- Theatrical release poster
- Directed by: Jan Bucquoy
- Written by: Jan Bucquoy
- Produced by: Francis De Smet
- Starring: Lolo Ferrari Noël Godin Arno Hintjens Jan Decleir Herman Brusselmans
- Cinematography: Michel Baudour
- Edited by: Matyas Veress
- Music by: Serge Gainsbourg Vera Lynn George Gershwin
- Distributed by: Transatlantic Films Brussels
- Release date: 1996;
- Running time: 88 minutes
- Country: Belgium
- Language: French

= Camping Cosmos =

Camping Cosmos is a 1996 Belgian satirical comedy film and a sequel to La Vie sexuelle des Belges 1950-1978, directed by the same director: Jan Bucquoy. It stars Claude Semal, Lolo Ferrari (Miss Vandeputte), Noël Godin (Pierre Mertens), Herman Brusselmans (Herman) and Arno (Harry).

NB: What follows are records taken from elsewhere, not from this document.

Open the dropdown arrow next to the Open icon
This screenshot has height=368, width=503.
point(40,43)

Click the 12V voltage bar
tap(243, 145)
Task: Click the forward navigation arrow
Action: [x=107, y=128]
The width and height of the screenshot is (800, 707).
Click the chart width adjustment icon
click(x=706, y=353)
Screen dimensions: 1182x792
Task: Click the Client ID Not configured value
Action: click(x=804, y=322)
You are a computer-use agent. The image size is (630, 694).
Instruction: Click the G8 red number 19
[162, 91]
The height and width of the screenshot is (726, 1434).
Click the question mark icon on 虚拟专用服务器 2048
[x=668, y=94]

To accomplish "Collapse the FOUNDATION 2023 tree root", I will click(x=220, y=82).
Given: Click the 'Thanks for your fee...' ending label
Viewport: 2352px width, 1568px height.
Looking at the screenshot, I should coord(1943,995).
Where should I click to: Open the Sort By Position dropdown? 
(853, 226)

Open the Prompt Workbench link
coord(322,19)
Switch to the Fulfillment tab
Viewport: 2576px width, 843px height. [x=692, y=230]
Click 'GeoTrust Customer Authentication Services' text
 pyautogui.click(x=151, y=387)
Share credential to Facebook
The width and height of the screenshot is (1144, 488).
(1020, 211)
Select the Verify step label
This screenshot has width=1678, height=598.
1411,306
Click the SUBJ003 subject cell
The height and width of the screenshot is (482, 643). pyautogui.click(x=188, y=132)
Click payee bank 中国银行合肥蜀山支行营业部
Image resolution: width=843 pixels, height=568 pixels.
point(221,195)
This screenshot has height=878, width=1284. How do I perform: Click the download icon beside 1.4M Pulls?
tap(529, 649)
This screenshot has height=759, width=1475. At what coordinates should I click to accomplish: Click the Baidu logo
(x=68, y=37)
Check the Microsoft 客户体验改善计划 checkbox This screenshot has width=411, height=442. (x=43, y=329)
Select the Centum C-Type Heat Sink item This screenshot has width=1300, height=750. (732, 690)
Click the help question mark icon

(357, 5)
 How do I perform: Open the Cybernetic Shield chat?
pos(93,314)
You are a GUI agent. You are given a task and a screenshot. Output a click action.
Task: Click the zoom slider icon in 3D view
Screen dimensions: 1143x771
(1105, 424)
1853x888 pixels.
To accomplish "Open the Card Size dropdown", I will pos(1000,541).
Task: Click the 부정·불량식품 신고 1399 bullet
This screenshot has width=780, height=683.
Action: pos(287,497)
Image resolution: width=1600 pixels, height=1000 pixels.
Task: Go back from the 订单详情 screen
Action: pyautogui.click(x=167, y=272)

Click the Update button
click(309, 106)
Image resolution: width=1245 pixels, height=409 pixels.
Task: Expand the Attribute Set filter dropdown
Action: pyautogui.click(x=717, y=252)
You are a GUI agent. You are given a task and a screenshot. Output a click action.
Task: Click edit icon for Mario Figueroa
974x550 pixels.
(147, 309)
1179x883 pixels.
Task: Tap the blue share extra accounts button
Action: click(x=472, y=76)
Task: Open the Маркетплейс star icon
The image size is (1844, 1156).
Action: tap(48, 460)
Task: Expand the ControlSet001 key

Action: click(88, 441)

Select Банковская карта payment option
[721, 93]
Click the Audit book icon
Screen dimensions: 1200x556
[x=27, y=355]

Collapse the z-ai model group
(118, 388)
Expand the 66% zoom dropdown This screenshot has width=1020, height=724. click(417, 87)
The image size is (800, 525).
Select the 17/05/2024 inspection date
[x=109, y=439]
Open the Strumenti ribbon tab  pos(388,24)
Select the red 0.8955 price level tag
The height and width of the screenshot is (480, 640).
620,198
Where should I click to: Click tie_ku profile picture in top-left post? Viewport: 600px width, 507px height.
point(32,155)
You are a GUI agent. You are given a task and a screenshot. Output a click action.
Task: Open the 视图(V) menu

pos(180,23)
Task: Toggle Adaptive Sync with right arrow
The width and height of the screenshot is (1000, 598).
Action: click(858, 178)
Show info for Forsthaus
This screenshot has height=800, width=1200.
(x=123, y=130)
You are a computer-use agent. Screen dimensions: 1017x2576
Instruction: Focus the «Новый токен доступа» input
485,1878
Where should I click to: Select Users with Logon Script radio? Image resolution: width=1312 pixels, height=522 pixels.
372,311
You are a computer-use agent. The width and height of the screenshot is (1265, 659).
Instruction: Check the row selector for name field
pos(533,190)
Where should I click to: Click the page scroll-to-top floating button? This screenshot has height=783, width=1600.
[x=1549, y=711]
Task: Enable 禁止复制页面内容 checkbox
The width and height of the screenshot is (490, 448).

The movie's tagline is: Revolution, football, beer and frites. It is an unconventional and non-conformist story of the sexual habits of Belgians. Cosmos refers to the eternity of heaven in full contrast with this little campsite where so many people live together with their problems and limited view of the world. It also refers to the Russian cosmonauts who explored space, but who as communists did not believe in an afterworld. And last, the name of this Campsite Cosmos is referring to the sky without limit above the heads of its residents. The picture became a cult film.

==Plot==

Miss Vandeputte (Lolo Ferrari) and Mister Vandeputte, owners of Camping Cosmos

In the summer of 1986, on a campsite on the Belgian coast where everybody wants to live in complete freedom and forget the obligations of everyday life, Jan Bucquoy, the delegate of the Ministry of Culture, must bring culture nearer to the working class. He presents things like Bertolt Brecht's play, Mother Courage and Her Children, or an interview with the famous writer Pierre Mertens, but the vacationers at this caravan park are more interested in low-brow distractions, like soccer, boxing matches or beauty contests, as well as sexual adventures and temporary romances. One of the actors is dressed up to resemble Tintin.

==Cast==
- Jean-Henri Compère as Jan Bucquoy
- Fanny Hanciaux as Eve Bucquoy
- Lolo Ferrari as Mme Vandeputte
- Jean-Paul Dermont as M. Vandeputte
- Noe Francq (credited as Noé Francq) as Noé Vandeputte
- Claude Semal as Claude Semal dit Tintin
- Noël Godin as Pierre Mertens
- Jacques Calonne as Jacques Calonne
- Arno Hintjens (credited as Arno Hintjens Hintjens) as Arno
- Herman Brusselmans as Herman
- Jan Decleir as friend of Arno
- Patricia Dollez as Mme Janssens
- Sabrina Leurquin as Ulrique, la terroriste
- Catherine Claeys as Giselle Crapaud
- Isabelle Legros as Isabelle Legros
- Jean Pierre Coopman

==Production==
The production was entirely in the hands of Transatlantic Films and its director Francis De Smet. Because of the refusal of the Flemish Government to raise the capital fund of the equivalent of 200.000 Euro at that time, the film had a substantial delay and was not ready in time for the Cannes Film Festival of 1996. This had consequences for the release later in Belgium. The film could not be released before 1997 in Paris.

== Reception ==
The film was at the origin of a controversy about the policy of Flemish state subsidizing films not least because of the presence of main actress Lolo Ferrari.